What has not changed is that good workers are still difficult for Muskoka employers to find. New hires fail to show up; substance abuse curtails performance of a rising number holding good jobs; others have a preferential dependency on poggie; and employees leave to set up sub-contracting operations, from roofing to carpet installation, with decidedly mixed results. These developments, along with matters of training, productivity, and remuneration, are engaging Muskoka’s employers, unions, apprenticeship and training instructors, entry-level and retraining workers, and a swatch of government representatives.
A specific challenge concerns trades vanishing due to changing technology. Last month CBC Radio carried a story about the last shop still repairing manual typewriters closing its door for good. Bracebridge cobbler Brian Shelly skilfully sews leather shoes and boots, but knows he’s a vanished breed of artisan. “There are about twenty profitable shoe repair stores in Ontario up for sale by retiring owners,” he told me, “but no buyers, because nobody now can operate these specialized sewing machines.” When Liz Rice was publisher of the Forester, she and I traded jokes about “the last living linotype operator in North America.”
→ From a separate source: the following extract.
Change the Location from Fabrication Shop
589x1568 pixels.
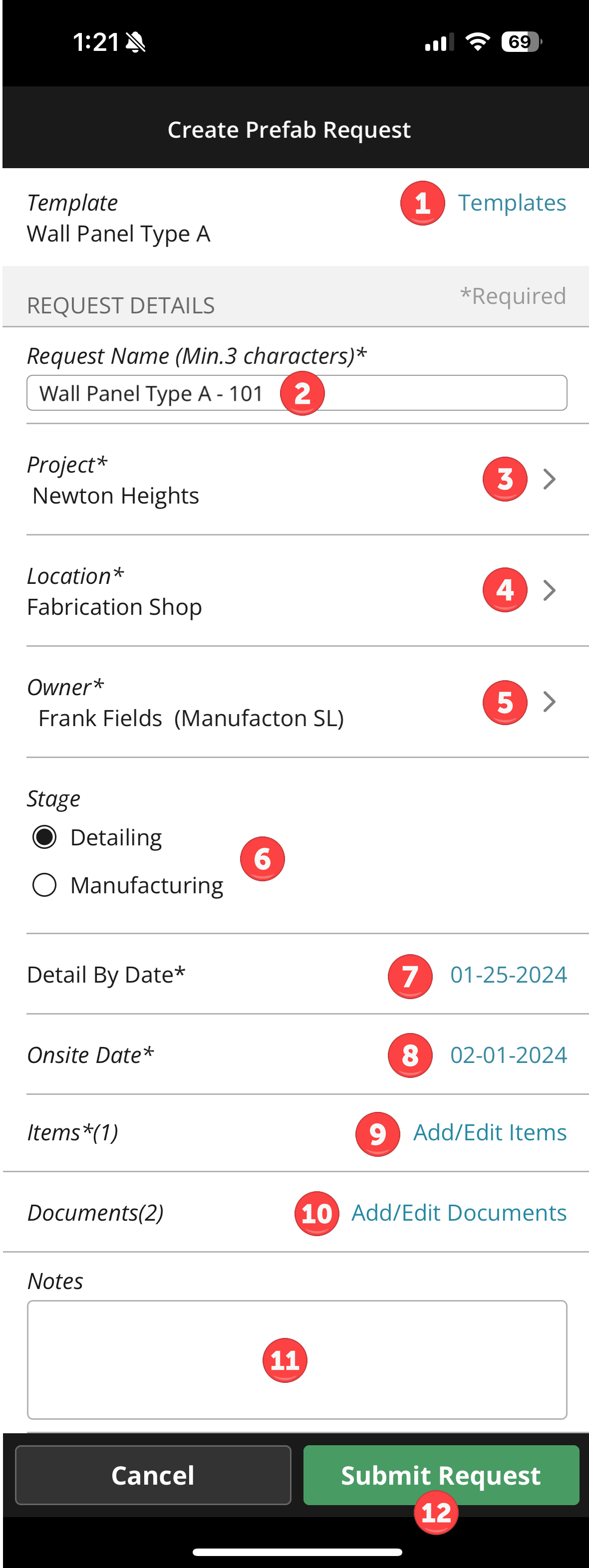coord(293,591)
Our families had been printing newspapers for generations, back to the era of hand-set wooden and metal type. A linotype machine revolutionized typesetting. When I was operating one by age 14, my grandfather assured me I’d always have a trade to fall back on in life. Since then the graphic arts have undergone two complete revolutions, first “cold type” printing, then digital. The only use left for my cherished skills in hot-metal typesetting is explaining to folks how one of the world’s most ingenious machines once worked.
What if you were operating steamship RMS Segwun which anchors Muskoka tourism and generates a battalion of local jobs? For two decades John Miller, president of Muskoka Steamships at Gravenhurst, has sought steam engineers for Segwun’s roster, without success, his main discovery being that New Zealanders operating steamer Earnslaw are, well, in the same boat.
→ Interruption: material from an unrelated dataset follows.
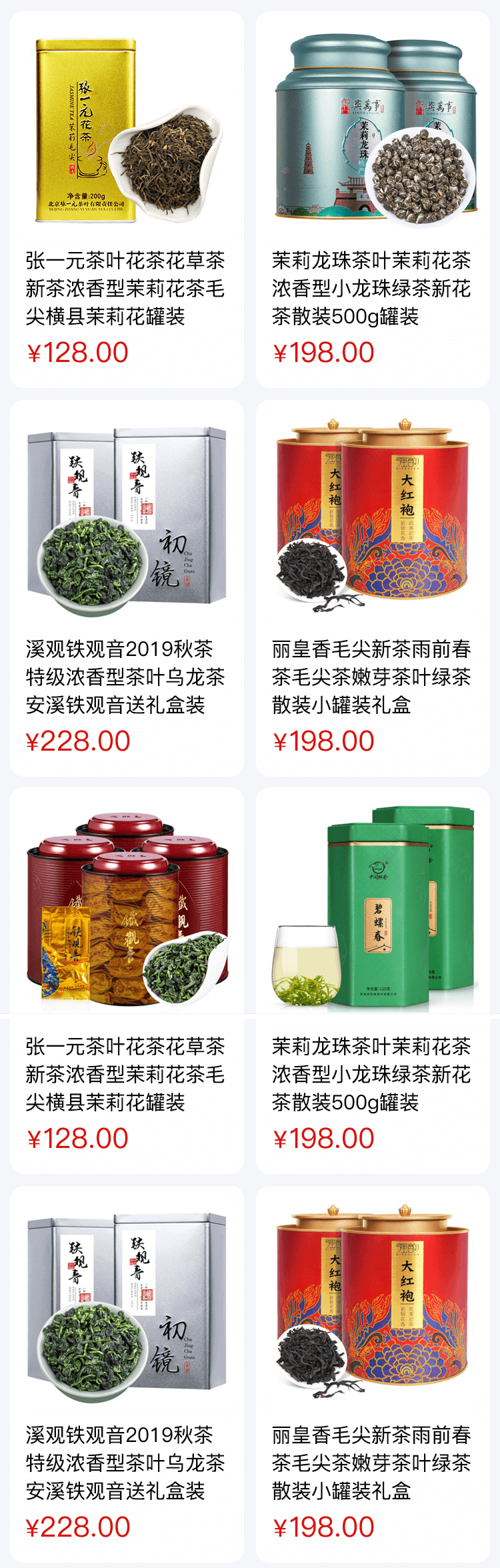View the ¥198.00 card with green 碧螺春 tins

click(373, 980)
This is our challenge of sustainable heritage. The steam era was overtaken by electric motors, diesel engines, and jet propulsion. Advent of these alternate technologies first displaced skilled workers. Then, within a generation or so, high-paying specialized tasks languish because there’s nobody left to perform them.
Anyone wanting a steam engineer’s “ticket” – the government certificate that one is qualified to operate steam engines – should apply while the skills can still be passed on, for everything old is new again, and in Muskoka “competent hands can secure good wages.”